Home to more than 21 native mammals, 178 species of birds and 73 different types of reptiles, Uluru - Kata Tjuta National Park delivered an impressive line up of wildlife for a seemingly harsh environment. Here's a spotlight on 5 interesting animals found in this unique ecosystem.

Remember, stay safe, stay on the marked paths and don't touch or feed any wildlife, big or small.


Thorny Devil - NGIYARI

Surviving the extreme climate of the Red Centre is no easy feat, but this lizard has a specialised system to ensure that it doesn't go without precious water.
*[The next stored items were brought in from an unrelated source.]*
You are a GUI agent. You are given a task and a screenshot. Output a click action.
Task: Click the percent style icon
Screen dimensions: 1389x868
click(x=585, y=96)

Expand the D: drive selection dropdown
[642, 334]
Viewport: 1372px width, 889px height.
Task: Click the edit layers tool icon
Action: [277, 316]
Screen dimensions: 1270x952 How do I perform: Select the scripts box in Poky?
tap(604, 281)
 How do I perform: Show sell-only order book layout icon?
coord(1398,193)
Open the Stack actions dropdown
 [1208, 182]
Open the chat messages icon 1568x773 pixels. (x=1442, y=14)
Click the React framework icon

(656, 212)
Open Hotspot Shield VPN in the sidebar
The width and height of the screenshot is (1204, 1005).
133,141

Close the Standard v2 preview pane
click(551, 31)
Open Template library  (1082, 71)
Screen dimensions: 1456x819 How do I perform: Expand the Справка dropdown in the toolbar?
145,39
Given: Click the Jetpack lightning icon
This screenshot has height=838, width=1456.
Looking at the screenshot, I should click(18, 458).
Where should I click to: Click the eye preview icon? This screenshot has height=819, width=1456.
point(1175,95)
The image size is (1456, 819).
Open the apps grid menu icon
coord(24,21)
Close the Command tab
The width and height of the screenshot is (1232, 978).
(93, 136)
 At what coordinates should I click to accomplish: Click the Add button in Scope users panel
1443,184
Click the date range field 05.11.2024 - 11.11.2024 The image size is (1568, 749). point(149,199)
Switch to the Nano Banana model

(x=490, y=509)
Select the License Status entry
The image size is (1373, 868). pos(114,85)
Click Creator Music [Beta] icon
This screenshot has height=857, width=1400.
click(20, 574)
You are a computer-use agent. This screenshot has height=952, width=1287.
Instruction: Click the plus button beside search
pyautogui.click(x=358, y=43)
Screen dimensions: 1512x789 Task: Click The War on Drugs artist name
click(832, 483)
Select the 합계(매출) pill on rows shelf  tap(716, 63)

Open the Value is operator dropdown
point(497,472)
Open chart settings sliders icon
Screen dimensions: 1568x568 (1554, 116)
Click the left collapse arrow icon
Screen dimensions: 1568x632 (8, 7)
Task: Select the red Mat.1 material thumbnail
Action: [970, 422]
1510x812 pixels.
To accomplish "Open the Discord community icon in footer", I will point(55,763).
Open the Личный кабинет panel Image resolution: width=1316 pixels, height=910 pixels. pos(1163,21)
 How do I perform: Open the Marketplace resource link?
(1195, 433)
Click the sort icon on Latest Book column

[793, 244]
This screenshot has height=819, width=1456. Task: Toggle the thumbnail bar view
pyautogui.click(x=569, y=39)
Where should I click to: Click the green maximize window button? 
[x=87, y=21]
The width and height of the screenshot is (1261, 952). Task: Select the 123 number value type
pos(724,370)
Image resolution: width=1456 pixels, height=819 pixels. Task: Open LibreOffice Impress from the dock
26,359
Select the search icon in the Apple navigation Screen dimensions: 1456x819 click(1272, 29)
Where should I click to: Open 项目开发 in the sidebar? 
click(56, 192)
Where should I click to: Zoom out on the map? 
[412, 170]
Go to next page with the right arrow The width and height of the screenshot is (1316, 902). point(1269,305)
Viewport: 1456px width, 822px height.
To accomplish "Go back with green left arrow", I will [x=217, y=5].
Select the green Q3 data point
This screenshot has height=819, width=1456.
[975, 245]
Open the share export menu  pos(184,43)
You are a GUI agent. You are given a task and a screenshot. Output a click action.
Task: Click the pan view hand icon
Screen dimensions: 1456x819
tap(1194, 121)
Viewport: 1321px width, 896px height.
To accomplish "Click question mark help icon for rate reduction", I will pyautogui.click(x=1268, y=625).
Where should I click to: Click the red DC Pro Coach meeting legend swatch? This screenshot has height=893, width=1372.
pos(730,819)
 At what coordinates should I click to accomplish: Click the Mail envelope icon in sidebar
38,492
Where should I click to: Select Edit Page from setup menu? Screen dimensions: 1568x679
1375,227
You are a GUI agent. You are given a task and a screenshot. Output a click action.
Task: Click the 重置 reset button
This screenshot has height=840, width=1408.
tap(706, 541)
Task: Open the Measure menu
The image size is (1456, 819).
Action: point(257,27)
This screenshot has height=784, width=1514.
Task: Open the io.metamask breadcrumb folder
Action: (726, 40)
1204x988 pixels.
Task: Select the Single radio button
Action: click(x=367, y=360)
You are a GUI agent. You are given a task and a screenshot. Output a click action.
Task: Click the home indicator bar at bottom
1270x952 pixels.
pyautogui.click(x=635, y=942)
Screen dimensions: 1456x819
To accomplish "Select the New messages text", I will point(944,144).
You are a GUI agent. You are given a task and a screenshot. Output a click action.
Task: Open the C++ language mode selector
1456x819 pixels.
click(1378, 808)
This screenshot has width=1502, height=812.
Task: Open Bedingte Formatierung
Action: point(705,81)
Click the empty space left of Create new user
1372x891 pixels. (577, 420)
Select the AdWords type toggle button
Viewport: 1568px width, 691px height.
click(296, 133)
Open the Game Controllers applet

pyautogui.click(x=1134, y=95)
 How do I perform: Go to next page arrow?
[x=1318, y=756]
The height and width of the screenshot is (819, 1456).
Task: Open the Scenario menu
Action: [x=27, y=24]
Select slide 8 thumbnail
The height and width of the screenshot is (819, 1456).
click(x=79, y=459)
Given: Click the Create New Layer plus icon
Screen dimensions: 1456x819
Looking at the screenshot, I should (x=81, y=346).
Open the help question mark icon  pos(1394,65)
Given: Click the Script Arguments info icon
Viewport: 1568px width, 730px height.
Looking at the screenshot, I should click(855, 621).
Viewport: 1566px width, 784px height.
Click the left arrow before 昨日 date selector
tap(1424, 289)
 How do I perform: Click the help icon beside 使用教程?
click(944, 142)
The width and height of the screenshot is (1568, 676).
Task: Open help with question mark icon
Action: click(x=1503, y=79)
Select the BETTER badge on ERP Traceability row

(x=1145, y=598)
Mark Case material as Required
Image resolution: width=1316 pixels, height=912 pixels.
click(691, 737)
The spikes on its body form narrow channels that, through capillary action, draw water directly to the lizard's mouth. This means that it can collect any dew drops left on spinifex grass after a cold night in order to quench its thirst.



Rufous-Hare-Wallaby - MALA

This small wallaby plays an important role in the cultural history of the area. The Mala people, our Indigenous ancestors, long ago travelled to Uluru to escape an evil dog-like creature, the kurpany. Their journey is a songline - a path taken by a creator-being and recorded in traditional songs, stories, dance or paintings. Today, these sacred animals are extinct in the wild, but are found in Uluru-Kata Tjuta National Park as part of a dedicated conservation program.


Blue Tongue Lizard - LUNGKATA

Did you know there are actually six different species of blue-tongue lizards? Aptly named because of its blue tongue, the lizard uses this blue surprise as a defense mechanism to ward off predators. You can learn more about the blue-tongue lizard, specifically called Bruce, at the Red Desert Reptiles Show. The shows are run in the morning and afternoon and offer the opportunity to get up close and hold or touch Bruce as well as a range of other reptiles.



Splendid Fairy-Wren - MIRILYIRILYI

Standing out from the crowd comes naturally to these 'splendid' birds. Much like the peacock, the male of the species is blessed with all the beautiful trimmings when in breeding season. Either in a stunning cobalt or violet blue, these birds live in groups and are often spotted foraging for food at the base of Uluru in amongst the shrugs.


Mulgara - MURTJA

These ginger coloured marsupials are endemic to central Australia and survive in an extensive burrow system where they hide from the heat of the day, popping out occasionally to sunbathe. However, don't be deceived by appearances, they may look cute, but are actually one the top predators of the spinefex country, feasting on insects, spiders, lizards, mice or even young snakes.